Hiking is walking on a mostly natural surface (i.e., a trail) for scenery and exercise.

Birding is intentional observation and identification of our feathered friends.

Carolina Wren

At a rich, birdy site you can easily spend 3 hours and go, maybe, a half a mile. Intense, but not very cardiovascular. On this particular day, we chose 4.5 miles of fitness (but still with camera and zoom and bins, because birders are very hopeful people).

The meadow at the beginning of the hike was the only open grassland of the route. The rest was heavily forested, so birding was indeed thin. Only 16 common species with mostly far away views (like these Northern Flickers).

The “Bird Deck” in the meadow did not improve our species count.
Maybe in spring?

We found the natural beauty and the history of the area more interesting than the birds. For example, the trail loops are named after enslaved families who once lived and toiled on the plantations’s 30,000 acres: Holman, Justice, Walker, Peaks, and Hart.

And there are always fun surprises along maintained trails, like this bench with an ottoman:

We learned that this alligator-bark tree is an American Persimmon.
Cool.

“Trees are poems that the earth writes upon the sky.”
― Khalil Gibran

End of hike…..and now some local history!

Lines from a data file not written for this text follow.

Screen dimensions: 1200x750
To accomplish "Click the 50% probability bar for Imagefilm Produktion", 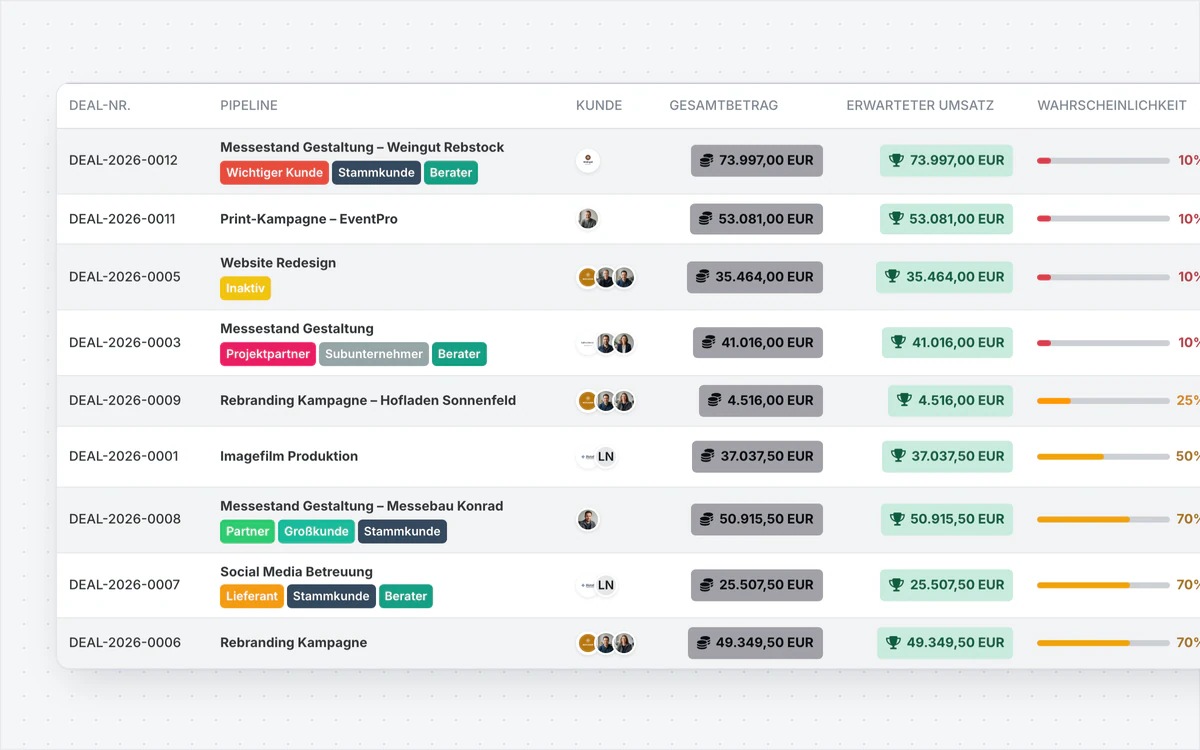I will [1103, 457].
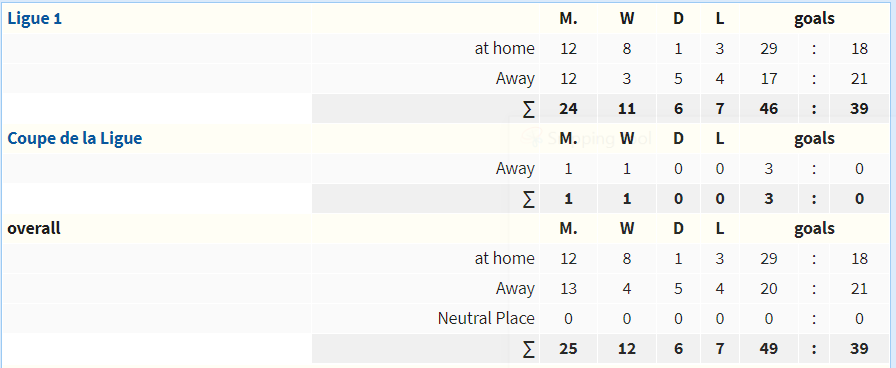The image size is (896, 368).
Task: Click Ligue 1 total goals scored 46
Action: 769,109
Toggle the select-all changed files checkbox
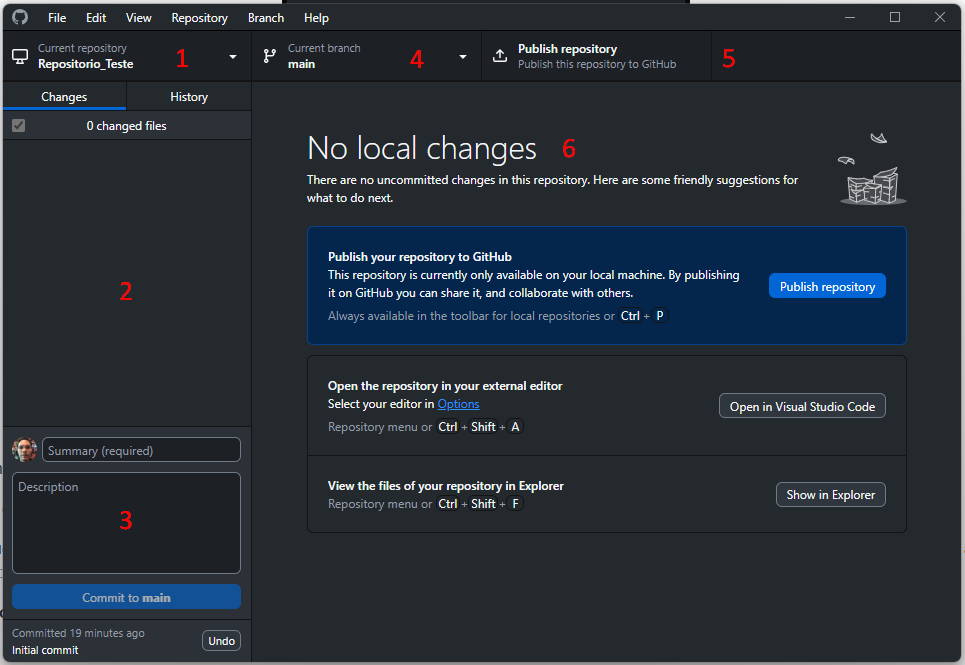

Adjacent to the Horton Grove Nature Preserve is the Stagville State Historic Site, which we had driven past on our way to the trailhead. Now we stopped to learn more.

The original two-room Horton House was built in the mid-1700’s by a subsistence farmer. Purchased and enlarged by Richard Bennehan, it is surmised to have become the home of the plantation’s overseer as the family prospered through enslaved labor.
The Bennehan home was impressive for its time. (This is a internet image–we didn’t visit this structure.) The 30,000 acre plantation was the largest in North Carolina and one of the largest in the entire South.
But most unusual for the era were the houses built in the 1850’s for the enslaved.

“Throughout the South, a typical enslaved house would have been a one-room, one-story structure.  The design of the Horton Grove slave houses employed brick nogging, which not only provided insulation from the heat and cold, but also deterred rodent infestation, which could have created health problems.  Family records reveal the design of these buildings was a deliberate attempt on Paul Cameron’s part to provide a healthier living environment for his slaves.  In other words, his architectural investment protected his human investment.”

And within 15 years, that “investment” was free to leave…although as we learned earlier, many descendants are still in the region.

It’s good to have these places to help us reflect on our not-so-distant past.